- **Task to complete**
Restate all of the following data exactly, keeping any images out of the copy.

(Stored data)
++++++++
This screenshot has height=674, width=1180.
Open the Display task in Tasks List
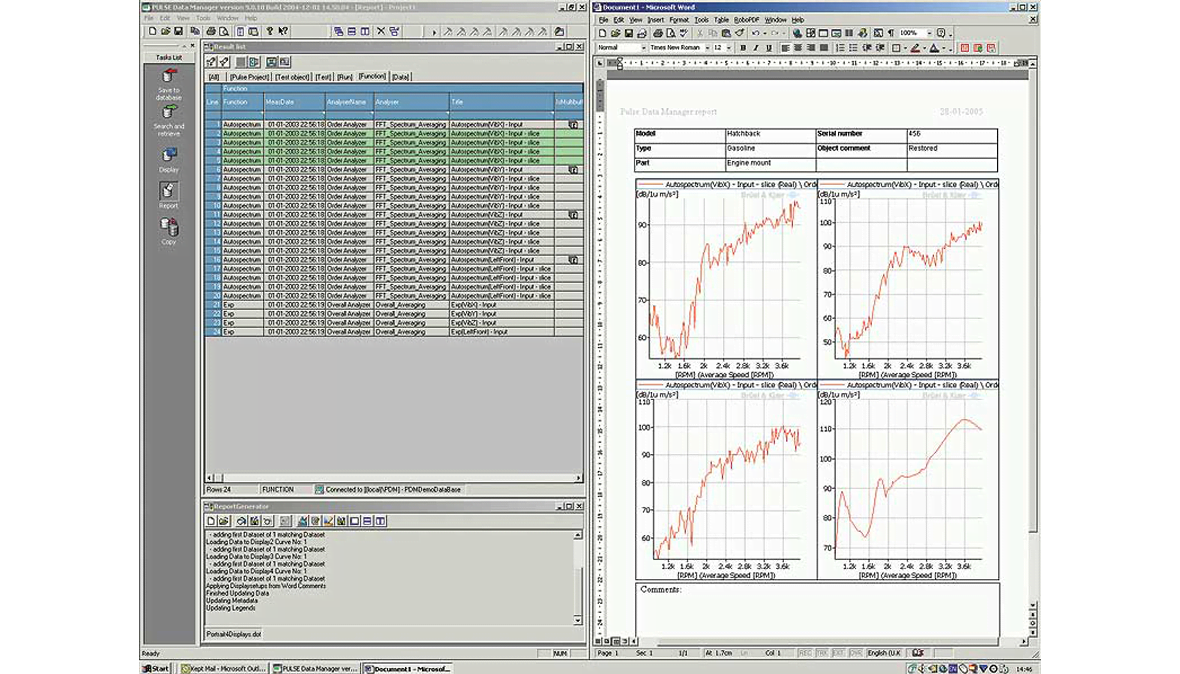(168, 152)
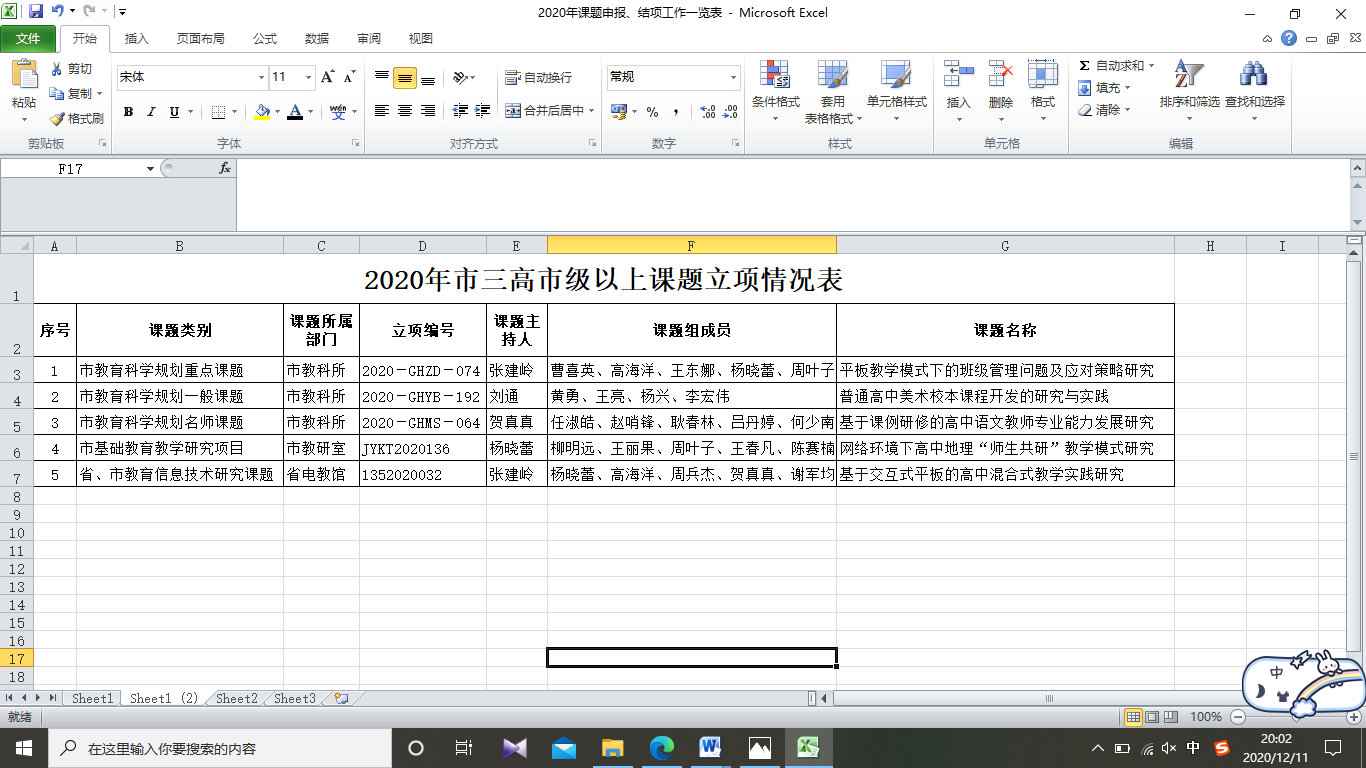Click the Format Painter (格式刷) icon
Image resolution: width=1366 pixels, height=768 pixels.
[x=57, y=118]
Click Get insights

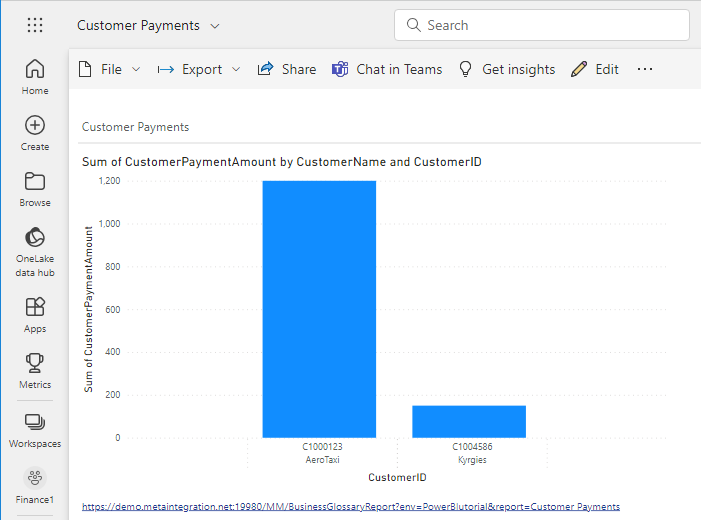coord(506,69)
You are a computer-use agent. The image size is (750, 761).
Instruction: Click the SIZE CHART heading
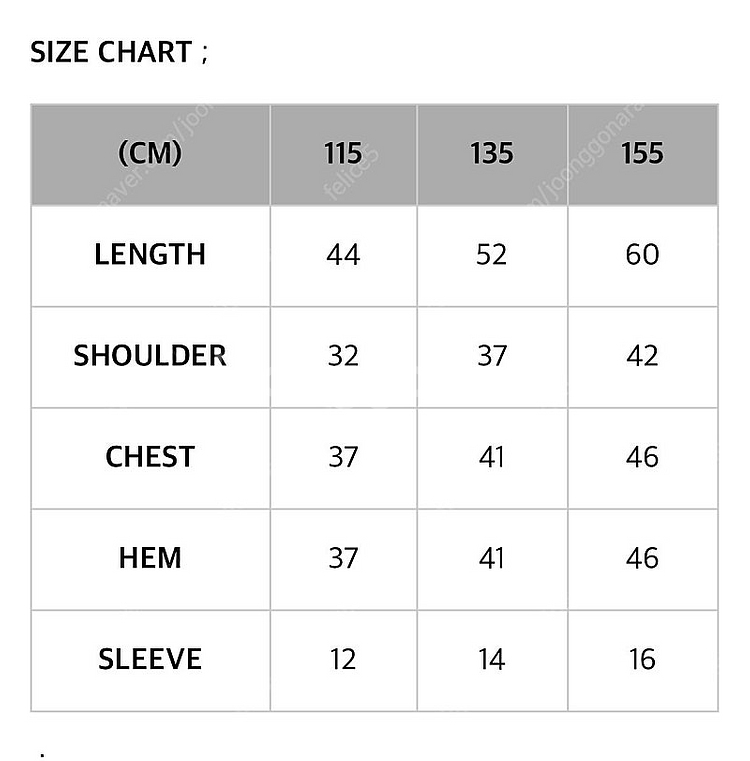(119, 52)
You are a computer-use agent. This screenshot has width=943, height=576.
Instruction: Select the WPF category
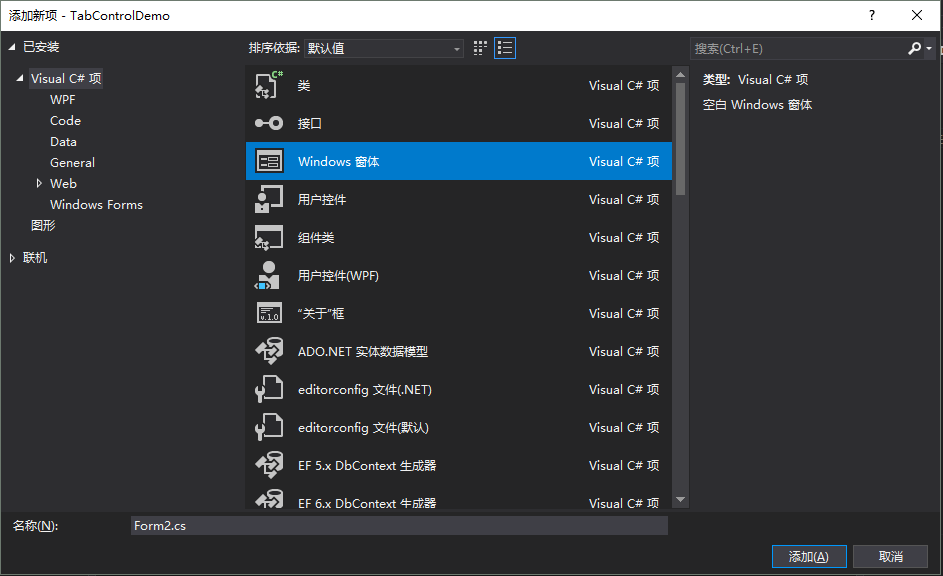point(62,99)
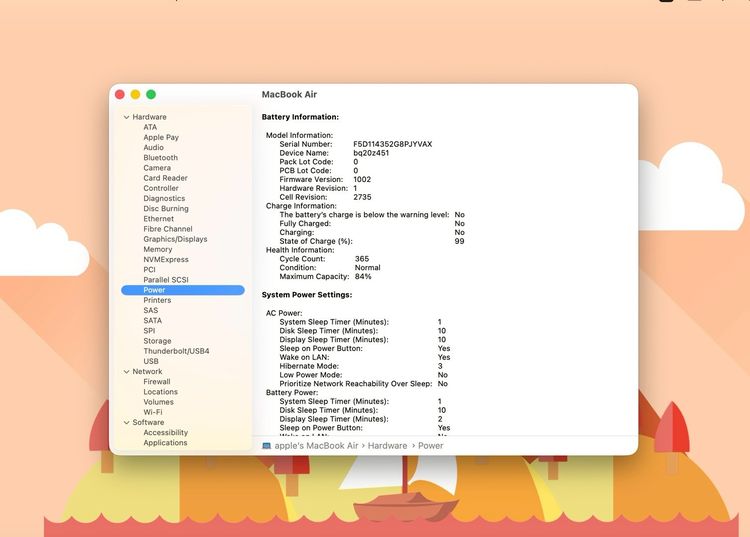This screenshot has height=537, width=750.
Task: Click Hardware in the bottom path bar
Action: point(387,446)
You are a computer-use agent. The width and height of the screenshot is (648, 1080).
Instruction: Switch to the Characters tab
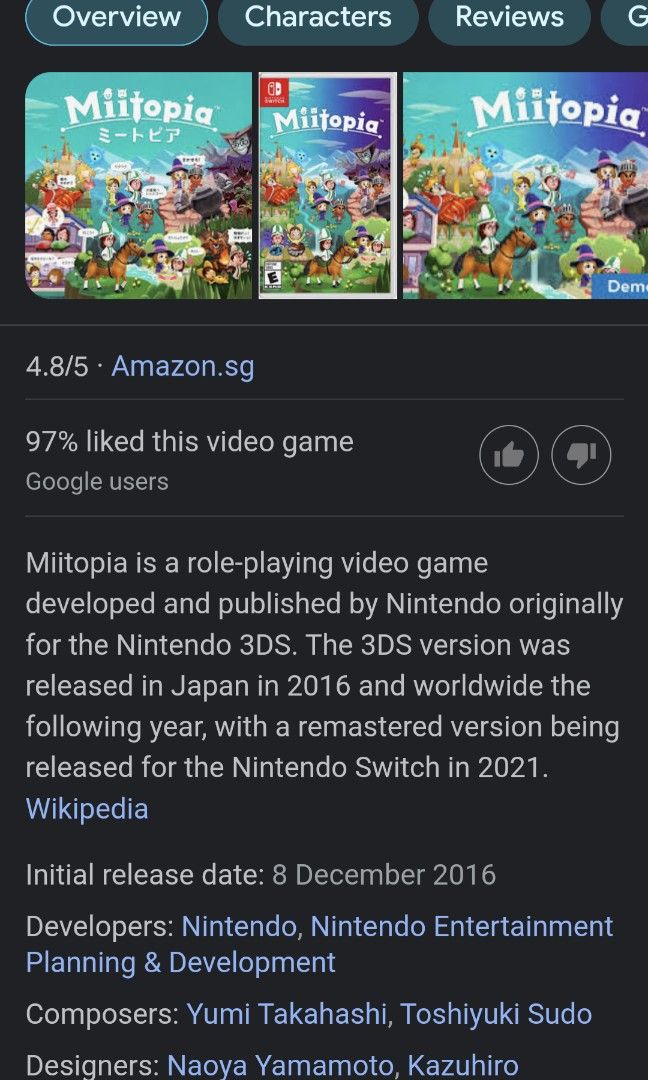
++++++++
- **Response**
This screenshot has height=674, width=1180.
Open the Display task in Tasks List
(168, 152)
Click the Format Painter (格式刷) icon
Image resolution: width=1366 pixels, height=768 pixels.
[x=57, y=118]
Click Get insights

coord(506,69)
You are a computer-use agent. The image size is (750, 761).
Instruction: Click the SIZE CHART heading
(119, 52)
You are a computer-use agent. This screenshot has width=943, height=576.
Instruction: Select the WPF category
point(62,99)
This screenshot has height=537, width=750.
Task: Click Hardware in the bottom path bar
Action: point(387,446)
You are a computer-use agent. The width and height of the screenshot is (648, 1080).
Instruction: Switch to the Characters tab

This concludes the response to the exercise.